BEGIN Provided data

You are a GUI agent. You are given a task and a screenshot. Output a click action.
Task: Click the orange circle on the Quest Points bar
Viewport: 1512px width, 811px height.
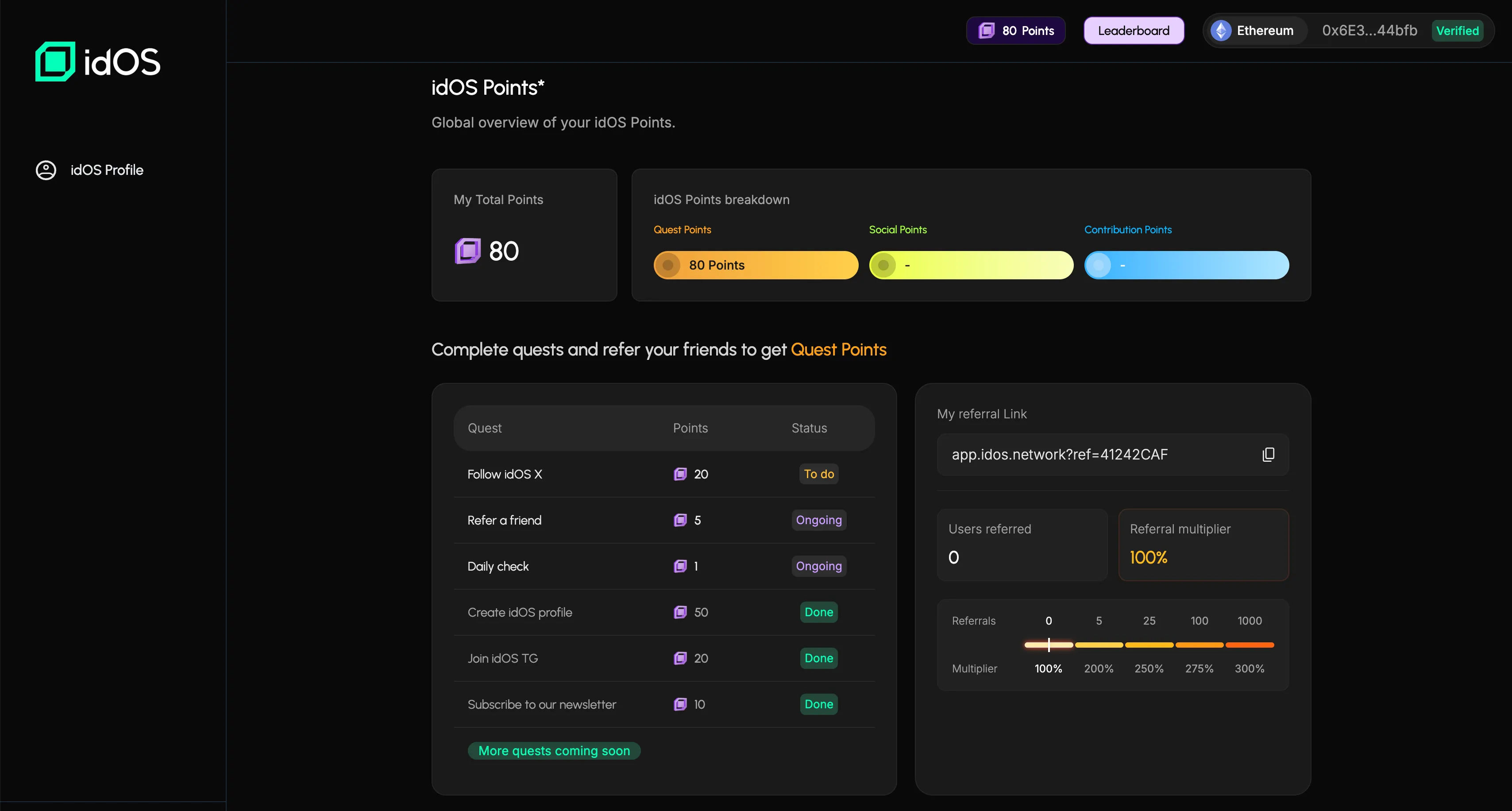[667, 265]
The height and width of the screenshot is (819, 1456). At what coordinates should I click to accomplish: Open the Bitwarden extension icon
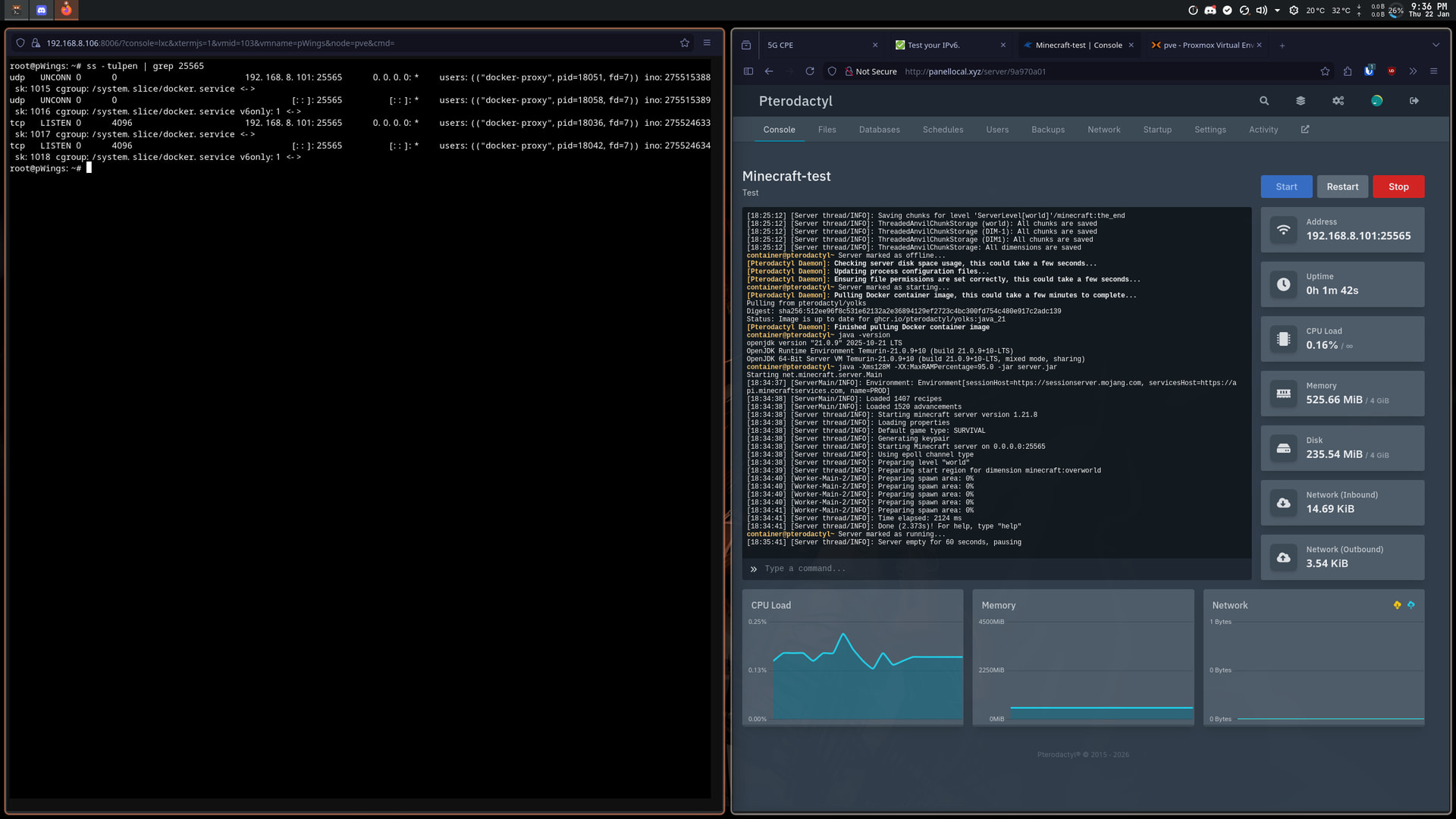(1370, 71)
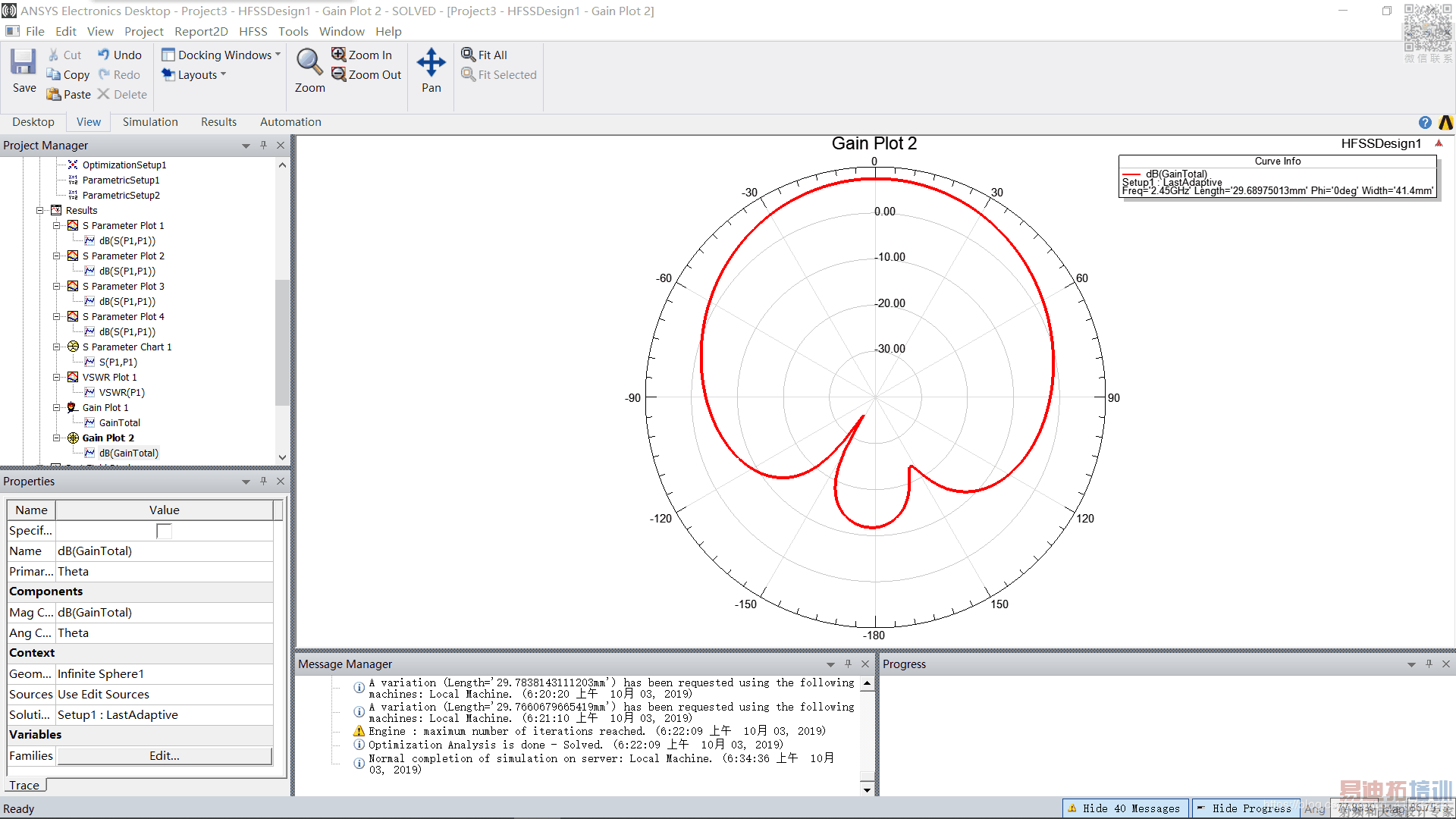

END Provided data

> _Task directions_
Copy out every line of the data above, taking care to leave the pictures out.

> _Your response_
You are a GUI agent. You are given a task and a screenshot. Output a click action.
Task: Click the orange circle on the Quest Points bar
Viewport: 1512px width, 811px height.
[667, 265]
The height and width of the screenshot is (819, 1456). At what coordinates should I click to accomplish: Open the Bitwarden extension icon
(1370, 71)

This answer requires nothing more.